# Contemptor Dreadnoughts Weapons Options



## Boc (Mar 19, 2010)

Okay, I finally got my first Contemptor dread in today, and I'm trying to decide how I want to equip it (knowing that I'll have 2).

The Kheres assault cannon x2 was one of my first choices, as it gives the dread a shit ton of anti-infantry firepower (6x S6 rending shots per arm) as well as, in a pinch, a good chance of taking some hull points off of medium to heavy armour.

Possible load outs I've discussed with some other members so far:

1x TL LC, 1x CCW w/plasma blaster (Son of Horus)
2x TL LC (fuggin expensive)
2x TL Autocannon (not a bad option, leaning towards this for contemptor #2, Vaz)
2x Kheres (what I'd thought of initially)
1x Kheres, 1x CCW w/Graviton Gun (Son of Horus)

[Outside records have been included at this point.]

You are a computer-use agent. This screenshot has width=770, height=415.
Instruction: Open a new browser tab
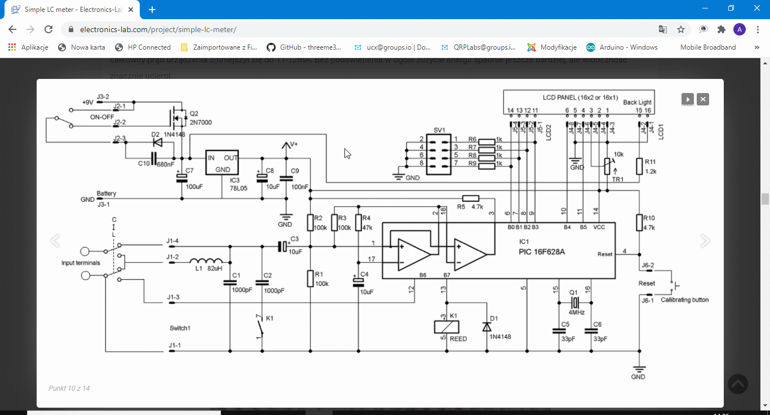click(152, 10)
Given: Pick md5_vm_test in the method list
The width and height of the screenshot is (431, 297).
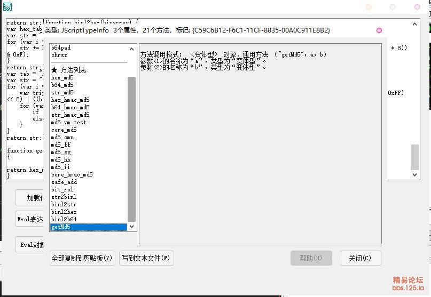Looking at the screenshot, I should [x=68, y=123].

What are your guys' thoughts on weapons configurations for Contemptor Dreadnoughts?

Thanks in advance!


----------



## Lord Commander Solus (Jul 26, 2012)

I think the twin Assault Cannon look the coolest. That's how I'd assemble one, and they are a great help in-game for taking out monstrous creatures, massed infantry, light vehicles, or even fliers (two hits on average!). They're multi-shot, versatile weapons, that aren't (to my knowledge) cripplingly expensive.


----------



## Sworn Radical (Mar 10, 2011)

I was toying around with some similar loadouts actually, but then decided that I wouldn't mix long range / anti-armour and close assault / melee options on the same Contemptor, but rather have specific roles assigned to them. Yes, this will of course limit their versatility to a point, but it'll also make them more effective at their chosen task.
Double twin-linked Autocannons are damn nice, but I'll be fielding 5 or 6 Autocannons in a heavy support squad allready, so that's taken care of.
My first and initial Contemptor will most likely be totting double Kheres.
I'd then like to add a tank hunter / long range fire support Contemptor with two twin-linked Lascannons. And finally, I'd love to field one dreadnought with two CCWs including one Heavy Flamer plus one other in-build weapon (second flamer maybe).


----------



## Old Man78 (Nov 3, 2011)

Are you running these guys as a mutual supporting pair or separate? 
If going as a pair would you consider x2 multi melta(#1) to go with x2 kheres dread(#2), dread 2 keeps the heat off dread 1 till he gets his range and for a couple extra points in total compared to a x2 T.L.L.C dread you could add a cyclone launcher for long range versatility. If you really want a dread with a c.c weapon then personally I'd ditch the las cannons and take the multi melta, as your planning on getting close anyway, my to cents hope it helps!


----------



## Barnster (Feb 11, 2010)

Point for point I think a pair of KACs is the most effective, but they are best at killing light to medium infantry, which the vast majority of marine units, especially in Betrayal is generally pretty good at.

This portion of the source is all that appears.